------ Source document

Alessia Zecchini (born 1992) is an Italian freediver who set world and Italian records in freediving.

At the age of 13, she completed her first federal apnea course in A.s.d. "Apnea Blu Mare". In 2009 she changed clubs and became an athlete of Dive Free Roma and Nuoto Belle Arti.

Since 2012, she has been part of the indoor and outdoor Italian national freediving team, so far winning sixteen gold medals, five silver and two bronze at the World Championships and three golds, six silvers and one bronze at the European Championships.

She is currently holds the depth record with her −113 m in constant weight (monofin), achieved in August 2019 during the World Championship in Roatán, Honduras.
On 18 October 2019 she became the first woman to have reached a depth of −100 m exclusively with the use of her arms (free immersion), during the “Nirvana Oceanquest” in Curacao.

Zecchini became the subject of 2023 biographical documentary film The Deepest Breath directed by Laura McGann.

Career
From 2007 to 2010, Zecchini attended in rallies with the national team, although she could not compete in the top category due to her young age.

In 2011, she participated in her first Italian championship in Turin, taking second place, behind Ilaria Bonin. The placings achieved also in the following year earned her the call to be part of the national team. In 2012, she participated in her first CMAS European Championship in Antalya, achieving good placings (fourth place in Jump Blue and sixth in static apnea).
In 2013, during the CMAS World Championship in Kazan, she won the gold medal in static freediving (STA) with a time of 6' 23", then obtained a medal in every discipline, including a silver in dynamics without fins (DNF) and a bronze in dynamic with monofin (DYN).
At the Italian Depth Championship in Ischia, she achieved her first CMAS world record in constant weight with the monofin (CWT) with −81 m.

In 2013, Zecchini used the guide rope to pull herself down to a depth of 81 meters without using ballast or fins and thereby set a new world record in the free immersion discipline recognized by the Confédération Mondiale des Activités Subaquatiques (CMAS).

In 2014, she participated in her first AIDA International competition, the Team World Championship in Cagliari, winning three silver medals in dynamic apnea with the monofin with 223 m, in static apnea with the time of 6' 39", in constant weight with a depth of −84 m and setting two Italian records. At the CMAS European Championship held in Tenerife, she won the silver medal in dynamic apnea with monofin (DYN) with 218 m, and third place in the static apnea competition with a time of 6' 08".
During the Italian depth championship in Ischia, she achieved her second CMAS world record in constant weight with the monofin (CWT) with −86 m.

In 2015, she took part in the CMAS Indoor World Championship in Mulhouse and, together with her partner Ilaria Bonin, they won five gold and silver medals. Zecchini won the competition in dynamics without fins (DNF) with 165 m, also setting the CMAS world record. In that same competition, she also won two silvers (DYN with 234 m and STA with a time of 6'35"). During the Outdoor World Championship in Ischia, organised by the Italian Federation of Sport Fishing and Underwater Activities, she won three gold medals with relative world records: in constant weight with monofin (CWT) with −93 m, in constant weight without tools (CNF) with −58 m and in jump blue (JB) with 190 m. Once again, in June 2016 in Lignano Sabbiadoro, during the CMAS Indoor World Championships: three golds and three CMAS world records with 171 m in dynamics without fins, 204 m in dynamics with fins (DYNBP) and 250 m in dynamics with monofin (DYN).

------------
------ Data

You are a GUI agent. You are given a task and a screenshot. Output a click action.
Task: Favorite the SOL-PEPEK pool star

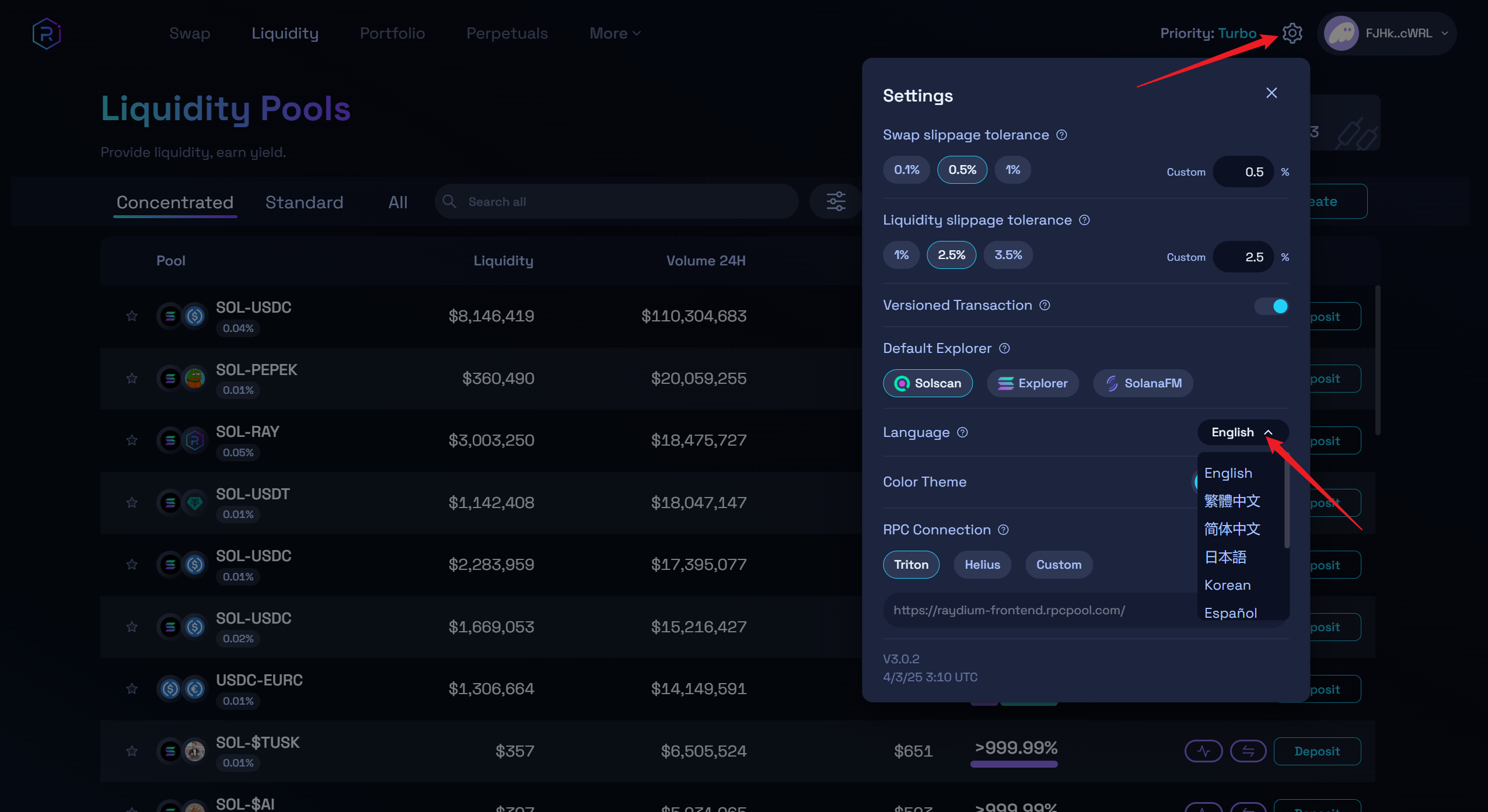pos(132,378)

------------

Task objective:
Answer these from the text about Alessia Zecchini:
1. Which clubs did she join in 2009?
2. In which city was the 2013 CMAS World Championship held?
3. Who directed the 2023 documentary The Deepest Breath?
You won't need the listing for this.

Result below:
1. Dive Free Roma and Nuoto Belle Arti
2. Kazan
3. Laura McGann